DATASET EXTRACT: Begin
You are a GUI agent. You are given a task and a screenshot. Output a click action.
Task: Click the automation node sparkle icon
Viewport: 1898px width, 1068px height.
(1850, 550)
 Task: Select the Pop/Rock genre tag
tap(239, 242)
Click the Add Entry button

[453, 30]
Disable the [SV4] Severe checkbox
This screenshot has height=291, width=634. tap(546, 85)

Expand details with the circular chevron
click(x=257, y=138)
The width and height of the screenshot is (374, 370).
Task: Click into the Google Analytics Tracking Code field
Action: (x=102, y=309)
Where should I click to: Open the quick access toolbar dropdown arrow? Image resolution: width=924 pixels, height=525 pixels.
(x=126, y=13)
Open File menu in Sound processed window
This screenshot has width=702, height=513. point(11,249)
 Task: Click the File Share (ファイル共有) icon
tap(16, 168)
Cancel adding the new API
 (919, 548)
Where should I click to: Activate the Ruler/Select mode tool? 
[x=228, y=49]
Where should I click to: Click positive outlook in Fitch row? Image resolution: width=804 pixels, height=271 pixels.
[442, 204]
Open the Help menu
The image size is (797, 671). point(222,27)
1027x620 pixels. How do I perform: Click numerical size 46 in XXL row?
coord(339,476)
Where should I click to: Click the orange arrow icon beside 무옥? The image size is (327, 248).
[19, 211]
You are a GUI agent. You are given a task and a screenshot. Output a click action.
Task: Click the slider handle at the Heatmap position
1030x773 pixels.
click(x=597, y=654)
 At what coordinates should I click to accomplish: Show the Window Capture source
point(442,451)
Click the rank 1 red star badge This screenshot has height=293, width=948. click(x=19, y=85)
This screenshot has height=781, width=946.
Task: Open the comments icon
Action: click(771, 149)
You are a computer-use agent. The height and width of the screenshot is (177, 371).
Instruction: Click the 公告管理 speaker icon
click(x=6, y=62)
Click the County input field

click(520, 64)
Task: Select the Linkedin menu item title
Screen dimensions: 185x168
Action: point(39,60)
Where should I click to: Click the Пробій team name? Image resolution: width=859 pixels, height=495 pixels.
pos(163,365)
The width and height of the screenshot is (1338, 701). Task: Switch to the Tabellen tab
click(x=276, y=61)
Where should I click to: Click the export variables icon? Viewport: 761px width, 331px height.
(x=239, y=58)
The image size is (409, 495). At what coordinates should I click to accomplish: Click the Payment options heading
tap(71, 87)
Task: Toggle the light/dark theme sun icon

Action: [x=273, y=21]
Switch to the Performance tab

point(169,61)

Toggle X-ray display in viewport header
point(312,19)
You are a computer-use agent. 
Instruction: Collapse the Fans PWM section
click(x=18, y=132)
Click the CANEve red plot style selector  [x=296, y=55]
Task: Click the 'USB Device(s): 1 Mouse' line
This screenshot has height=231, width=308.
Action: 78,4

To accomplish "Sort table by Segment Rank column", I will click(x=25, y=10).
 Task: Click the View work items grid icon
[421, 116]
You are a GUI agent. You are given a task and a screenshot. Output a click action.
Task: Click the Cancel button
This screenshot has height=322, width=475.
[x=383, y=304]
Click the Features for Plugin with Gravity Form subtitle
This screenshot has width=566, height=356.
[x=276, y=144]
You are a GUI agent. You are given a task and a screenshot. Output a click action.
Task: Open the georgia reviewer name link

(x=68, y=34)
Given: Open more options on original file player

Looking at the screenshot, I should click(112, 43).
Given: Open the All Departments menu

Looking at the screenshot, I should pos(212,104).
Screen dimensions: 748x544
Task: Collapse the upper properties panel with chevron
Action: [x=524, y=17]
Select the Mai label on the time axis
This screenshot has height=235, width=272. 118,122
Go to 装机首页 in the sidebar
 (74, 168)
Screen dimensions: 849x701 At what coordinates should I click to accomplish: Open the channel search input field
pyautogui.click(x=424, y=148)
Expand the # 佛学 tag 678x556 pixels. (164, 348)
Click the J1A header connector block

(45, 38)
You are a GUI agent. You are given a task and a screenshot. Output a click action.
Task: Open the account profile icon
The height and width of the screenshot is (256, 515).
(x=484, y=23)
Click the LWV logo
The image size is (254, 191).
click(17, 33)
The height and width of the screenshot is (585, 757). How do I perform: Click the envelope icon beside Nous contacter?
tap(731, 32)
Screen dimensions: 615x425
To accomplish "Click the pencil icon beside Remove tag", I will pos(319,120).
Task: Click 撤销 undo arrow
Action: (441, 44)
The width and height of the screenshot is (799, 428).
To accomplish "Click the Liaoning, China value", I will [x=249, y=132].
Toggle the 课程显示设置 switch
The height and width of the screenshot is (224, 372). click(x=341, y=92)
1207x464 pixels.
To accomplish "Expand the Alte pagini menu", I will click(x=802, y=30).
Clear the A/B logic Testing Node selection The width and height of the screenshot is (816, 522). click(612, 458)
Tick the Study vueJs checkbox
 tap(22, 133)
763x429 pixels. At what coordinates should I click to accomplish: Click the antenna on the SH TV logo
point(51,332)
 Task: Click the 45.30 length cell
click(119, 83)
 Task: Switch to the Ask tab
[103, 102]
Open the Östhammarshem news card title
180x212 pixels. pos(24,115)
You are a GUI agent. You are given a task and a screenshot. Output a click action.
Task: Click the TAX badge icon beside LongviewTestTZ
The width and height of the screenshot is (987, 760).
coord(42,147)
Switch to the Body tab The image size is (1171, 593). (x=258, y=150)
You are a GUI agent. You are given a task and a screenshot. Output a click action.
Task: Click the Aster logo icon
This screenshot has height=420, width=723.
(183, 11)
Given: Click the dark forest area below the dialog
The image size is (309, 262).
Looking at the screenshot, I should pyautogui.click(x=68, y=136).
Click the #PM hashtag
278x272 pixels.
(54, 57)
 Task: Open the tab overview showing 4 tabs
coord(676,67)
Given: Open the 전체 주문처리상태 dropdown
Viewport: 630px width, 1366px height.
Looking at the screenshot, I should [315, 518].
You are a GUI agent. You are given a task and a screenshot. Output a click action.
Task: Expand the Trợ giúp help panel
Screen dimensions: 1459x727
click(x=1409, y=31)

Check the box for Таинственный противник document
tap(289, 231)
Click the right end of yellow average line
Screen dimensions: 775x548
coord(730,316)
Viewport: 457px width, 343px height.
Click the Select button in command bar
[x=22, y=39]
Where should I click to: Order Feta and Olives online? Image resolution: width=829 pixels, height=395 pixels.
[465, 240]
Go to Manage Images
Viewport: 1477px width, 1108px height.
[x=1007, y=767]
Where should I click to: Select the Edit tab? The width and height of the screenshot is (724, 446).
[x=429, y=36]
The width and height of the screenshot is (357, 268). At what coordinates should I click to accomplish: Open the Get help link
DATASET EXTRACT: End
#### EXERCISE AIM
Identify each line in the records above containing the word "computer"; copy those lines.

#### TASK RESPONSE
You are a computer-use agent. The height and width of the screenshot is (177, 371).
You are a computer-use agent. 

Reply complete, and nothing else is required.